Black Lives Matter is an activist movement that began from the hashtag #BlackLivesMatter after seventeen year-old Trayvon Martin, an unarmed African-American, was shot and killed by George Zimmerman. After the deaths of Eric Garner and Michael Brown, two additional unarmed African-American men, neither of the officers involved in their deaths were indicted. Thus, triggering the popularization of the Black Lives Matter Movement. 

“Black Lives Matter is our call to action. It is a tool to reimagine a world where black people are free to exist, free to live. It is a tool for our allies to show up differently for us,” says Patrisse Cullors, a founder of the Black Lives Matter Movement. 

“We need this because the global reality is that black people are subject to all sorts of disparities in most of our most challenging issues of our day. I think about issues like climate change, and how six of the 10 worst impacted nations by climate change are actually on the continent of Africa. People are reeling from all sorts of unnatural disasters, displacing them from their ancestral homes and leaving them without a chance at making a decent living,” added Opal Tometi, another founder of the Black Lives Matter Movement. 

After George Floyd’s death on May 5 of 2020, countries all over the world erupted with anger and participated in various forms of protest to advocate for the Black Lives Matter movement. Protests are still happening all over the world as well to support the Black Lives Matter movement. 

On October 27, a group of high school students residing in Scarborough, Maine staged a BLM protest in response to a comment from their superintendent claiming Black Lives Matter was a controversial topic. “You can’t choose what race you are,” said Mia Goulder, a senior at the protest. “You can choose your opinion on certain political stances, but because it is about someone’s race, that doesn’t make it political,” Goulder added. 

As protests continue all over the country, the Black Lives Matter movement acts and responds to various ongoing issues all over the world as well. 

The #ENDSARS movement against police brutality in Nigeria is a movement supported by BLM as well. “We stand in solidarity with the brave Nigerians who were gunned down by security forces while exercising their right to protest. We stand in support of every Nigerian who has raised their voice against police brutality and to disband the SARS unit,” —  an official statement from the Black Lives Matter website. 

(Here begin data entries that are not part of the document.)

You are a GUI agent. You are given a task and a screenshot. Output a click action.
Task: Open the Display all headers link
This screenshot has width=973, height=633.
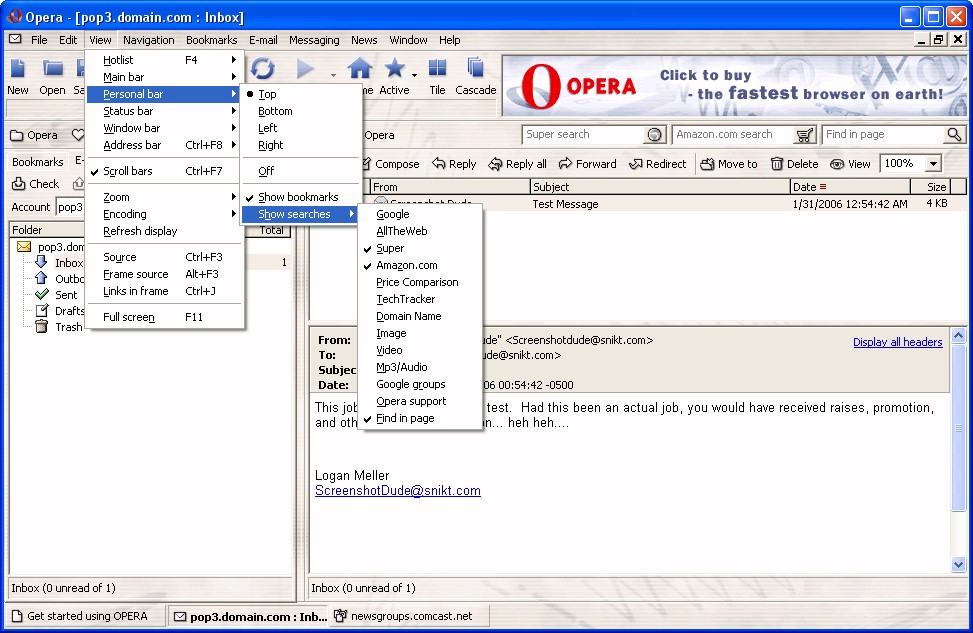(897, 342)
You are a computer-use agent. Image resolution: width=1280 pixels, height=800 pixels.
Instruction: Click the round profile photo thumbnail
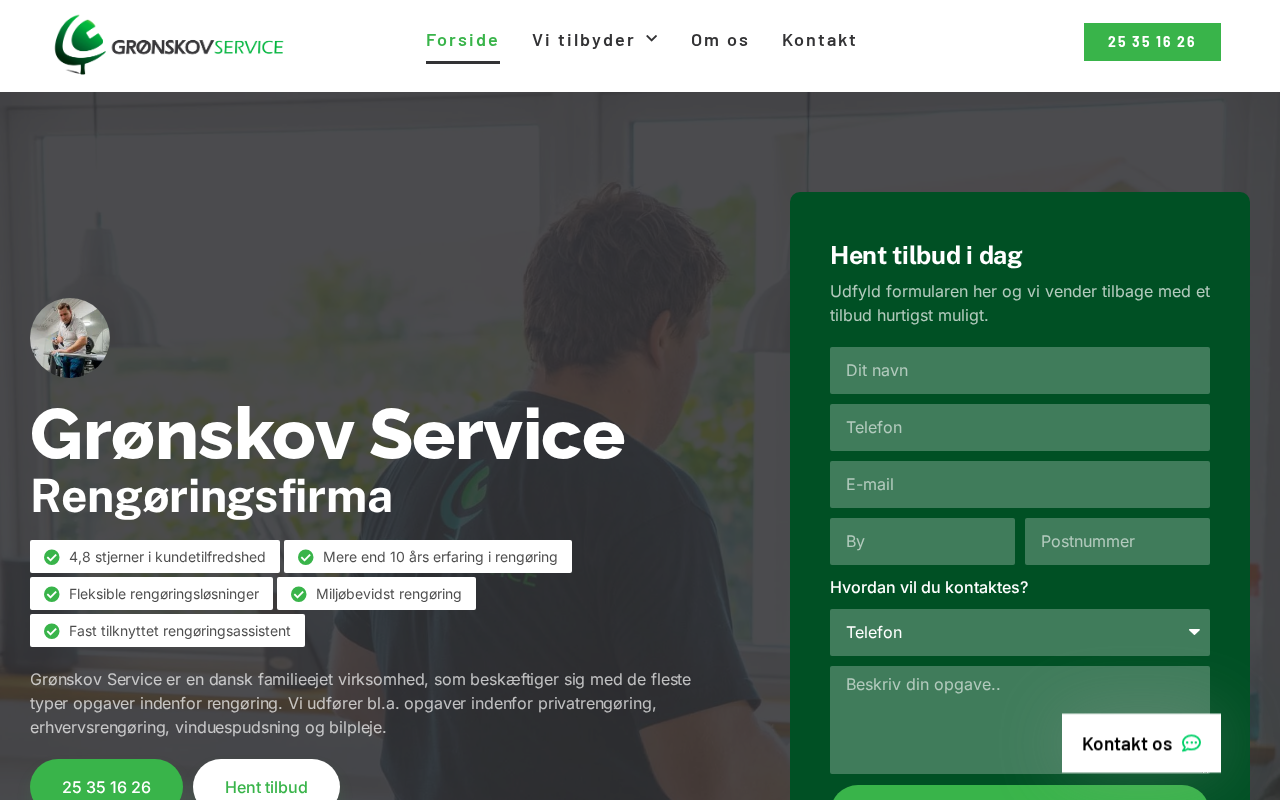click(x=70, y=338)
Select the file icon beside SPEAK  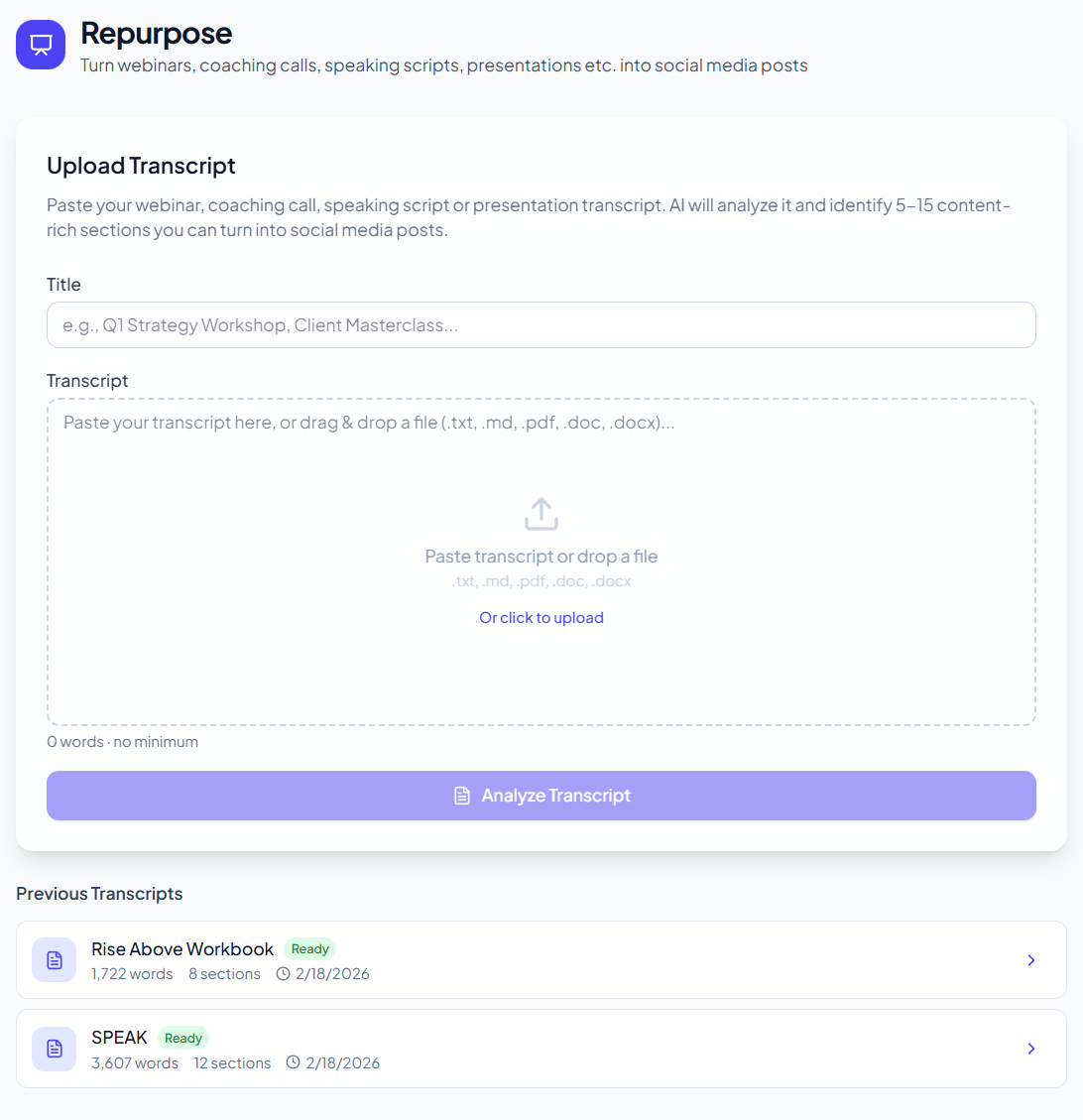(x=54, y=1049)
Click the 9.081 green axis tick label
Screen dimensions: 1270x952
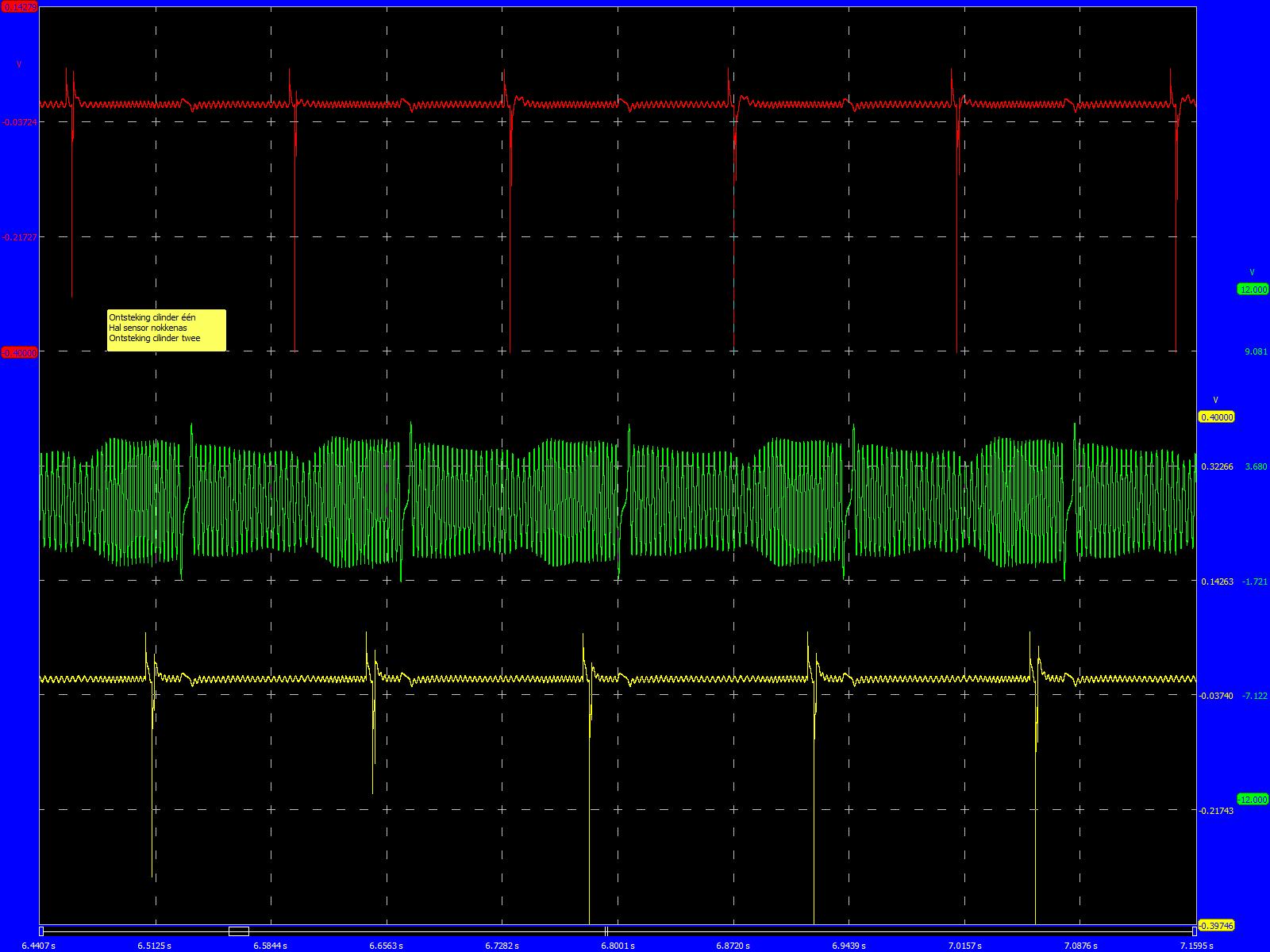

The Black Lives Matter movement has been harshly criticized by numerous public figures as well, being referred to as a ‘symbol of hate’ by the President of the United States. “This will further antagonize New York’s Finest, who LOVE New York & vividly remember the horrible BLM chant, ‘Pigs In A Blanket, Fry ‘Em Like Bacon.’ Maybe our GREAT Police, who have been neutralized and scorned by a mayor who hates & disrespects them, won’t let this symbol of hate be affixed to New York’s greatest street. Spend this money fighting crime instead,” said Trump, in response to New York’s Mayor Bill de Blasio’s decision to paint ‘Black Lives Matter’ on the street outside of Trump Tower. 

Regardless, Black Lives Matter has brought activism amongst young people and has acted as a confidence booster to many. “As a person of colour, when we make the change that we need to make, I want to say I was a part of that, and I helped to bring about that change,” said 14-year-old Eleanor Woolstonecroft.